Bogen is a fellow of the Norwegian Academy of Science and Letters since 2007. From 1997 to 2019, he was a member of the Editorial Board for Scandinavian Journal of Immunology and from 2005 to 2007 for the journal Hematologica. Throughout his career, he has supervised 27 PhD-students, along with 23 students enrolled in either MSc or MD-PhD student programs.

In 2018, Bogen became an honorary Member of the Norwegian Society for Immunology. In 2020 he was awarded the King Olav V Cancer Research Prize by the Norwegian Cancer Society for his work within cancer immunology and his contribution to development of personalized cancer vaccines (Vaccibody), as well as the Innovation Price of the University of Oslo for his research on DNA vaccines.

== Research ==
Throughout his career, Bogen has published more than 220 scientific papers, among them in scientific journals such as Cell, Immunity, Nature Biotechnology and Nature Communications.

In the early 1990s, Bogen and co-workers discovered a new type of collaboration between T and B-cells (Idiotype-driven T-B collaboration) and how such collaboration can, under unfortunate circumstances, lead to the development of autoimmune disorders and B cell lymphomas.

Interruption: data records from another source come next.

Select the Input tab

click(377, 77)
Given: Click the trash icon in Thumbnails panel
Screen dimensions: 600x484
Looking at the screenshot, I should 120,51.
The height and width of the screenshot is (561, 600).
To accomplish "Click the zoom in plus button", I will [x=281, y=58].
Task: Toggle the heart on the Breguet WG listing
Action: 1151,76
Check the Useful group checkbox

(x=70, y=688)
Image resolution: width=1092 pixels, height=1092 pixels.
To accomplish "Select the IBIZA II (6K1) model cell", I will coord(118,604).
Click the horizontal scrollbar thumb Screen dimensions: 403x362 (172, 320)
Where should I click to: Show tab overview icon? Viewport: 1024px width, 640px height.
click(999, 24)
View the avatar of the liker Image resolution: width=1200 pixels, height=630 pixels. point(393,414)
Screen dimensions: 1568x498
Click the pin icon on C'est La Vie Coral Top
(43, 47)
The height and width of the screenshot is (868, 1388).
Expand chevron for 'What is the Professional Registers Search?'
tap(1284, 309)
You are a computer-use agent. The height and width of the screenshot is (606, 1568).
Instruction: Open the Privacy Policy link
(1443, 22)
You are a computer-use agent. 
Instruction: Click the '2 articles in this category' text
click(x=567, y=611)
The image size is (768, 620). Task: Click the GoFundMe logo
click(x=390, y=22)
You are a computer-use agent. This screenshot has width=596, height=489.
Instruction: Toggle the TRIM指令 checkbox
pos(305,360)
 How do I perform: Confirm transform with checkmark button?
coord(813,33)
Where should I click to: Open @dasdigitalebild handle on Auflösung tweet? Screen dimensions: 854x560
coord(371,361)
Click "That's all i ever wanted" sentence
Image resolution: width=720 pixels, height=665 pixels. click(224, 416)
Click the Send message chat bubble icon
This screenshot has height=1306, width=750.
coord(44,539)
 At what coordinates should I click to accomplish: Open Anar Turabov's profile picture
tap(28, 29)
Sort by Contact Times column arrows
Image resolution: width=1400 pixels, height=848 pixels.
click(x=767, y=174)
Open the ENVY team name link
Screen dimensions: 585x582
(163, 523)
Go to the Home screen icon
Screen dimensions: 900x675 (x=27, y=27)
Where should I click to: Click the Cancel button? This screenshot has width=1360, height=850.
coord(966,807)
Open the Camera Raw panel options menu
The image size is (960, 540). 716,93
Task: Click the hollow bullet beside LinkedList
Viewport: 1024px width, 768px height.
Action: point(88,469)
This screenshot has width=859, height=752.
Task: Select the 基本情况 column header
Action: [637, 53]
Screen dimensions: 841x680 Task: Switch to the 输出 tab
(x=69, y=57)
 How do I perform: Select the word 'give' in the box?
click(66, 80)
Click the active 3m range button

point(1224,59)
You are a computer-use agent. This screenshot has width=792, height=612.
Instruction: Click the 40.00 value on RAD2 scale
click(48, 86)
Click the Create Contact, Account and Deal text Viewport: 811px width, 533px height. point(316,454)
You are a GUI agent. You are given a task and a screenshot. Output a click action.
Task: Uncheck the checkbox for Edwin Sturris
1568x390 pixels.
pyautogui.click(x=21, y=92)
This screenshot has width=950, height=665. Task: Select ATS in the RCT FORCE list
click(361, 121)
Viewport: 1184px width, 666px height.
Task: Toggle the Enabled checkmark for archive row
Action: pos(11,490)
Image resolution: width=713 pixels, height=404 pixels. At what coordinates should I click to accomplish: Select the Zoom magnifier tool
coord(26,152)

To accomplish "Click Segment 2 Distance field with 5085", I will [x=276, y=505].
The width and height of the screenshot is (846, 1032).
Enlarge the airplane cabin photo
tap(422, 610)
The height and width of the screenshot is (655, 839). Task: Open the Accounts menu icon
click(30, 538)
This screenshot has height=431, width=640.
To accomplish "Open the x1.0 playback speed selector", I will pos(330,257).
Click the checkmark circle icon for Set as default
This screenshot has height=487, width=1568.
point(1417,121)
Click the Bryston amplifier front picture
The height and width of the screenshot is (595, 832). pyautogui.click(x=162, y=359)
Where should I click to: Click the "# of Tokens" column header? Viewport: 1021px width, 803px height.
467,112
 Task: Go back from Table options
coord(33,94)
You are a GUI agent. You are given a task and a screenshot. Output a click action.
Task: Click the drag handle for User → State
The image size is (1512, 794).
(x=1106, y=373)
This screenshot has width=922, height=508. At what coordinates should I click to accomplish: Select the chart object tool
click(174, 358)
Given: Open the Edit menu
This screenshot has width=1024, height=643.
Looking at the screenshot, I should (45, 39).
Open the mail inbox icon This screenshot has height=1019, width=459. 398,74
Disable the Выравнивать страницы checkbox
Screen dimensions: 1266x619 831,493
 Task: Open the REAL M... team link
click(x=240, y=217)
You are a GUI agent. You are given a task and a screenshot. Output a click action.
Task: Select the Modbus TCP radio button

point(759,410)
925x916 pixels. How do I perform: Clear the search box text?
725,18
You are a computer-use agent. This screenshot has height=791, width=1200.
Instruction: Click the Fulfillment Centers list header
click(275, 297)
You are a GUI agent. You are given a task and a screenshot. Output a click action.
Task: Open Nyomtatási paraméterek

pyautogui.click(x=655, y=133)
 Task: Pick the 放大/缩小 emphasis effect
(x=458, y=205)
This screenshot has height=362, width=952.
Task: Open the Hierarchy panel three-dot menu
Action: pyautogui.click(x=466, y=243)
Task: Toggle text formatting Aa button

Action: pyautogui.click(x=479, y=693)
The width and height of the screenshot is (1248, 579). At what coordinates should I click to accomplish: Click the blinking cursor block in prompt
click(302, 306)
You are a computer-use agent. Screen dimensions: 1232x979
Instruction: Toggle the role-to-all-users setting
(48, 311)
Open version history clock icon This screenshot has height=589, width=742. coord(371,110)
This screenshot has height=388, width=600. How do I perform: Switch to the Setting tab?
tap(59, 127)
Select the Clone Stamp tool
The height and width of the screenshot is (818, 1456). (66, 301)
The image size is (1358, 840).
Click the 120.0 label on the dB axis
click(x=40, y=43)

In another vein of research, Bogen et al. demonstrated that CD4 T-cells, in collaboration with macrophages, can kill cancer cells such as multiple myeloma cells in an antitumor immune response. Bogen has received the Senior Research Award from the U.S. Multiple Myeloma Research Foundation (2002, 2004 and 2008).

In yet another direction of research, Bogen and co-workers have developed new types of vaccine molecules known as Troybodys (Medinnova prize 1998) and Vaccibodies (Medinnova prize 2003). Vaccibodies have been developed as preclinical DNA vaccines for infectious diseases such as influenza as well as for different types of cancers. The biotech company Vaccibody AS was founded by Bogen and co-workers in 2007.

== Teaching ==
During the last 30 years, Bogen has given lectures for medical students and physicians in basic and clinical immunology. From 1998 to 2013, he was the Head of Studies of Immunology at the Faculty of Medicine, University of Oslo. In 2000, he published the textbook "Immunologi" (English: "Immunology") together with professor Ludvig A. Munthe, for which they received the TanoAschehoug's-prize.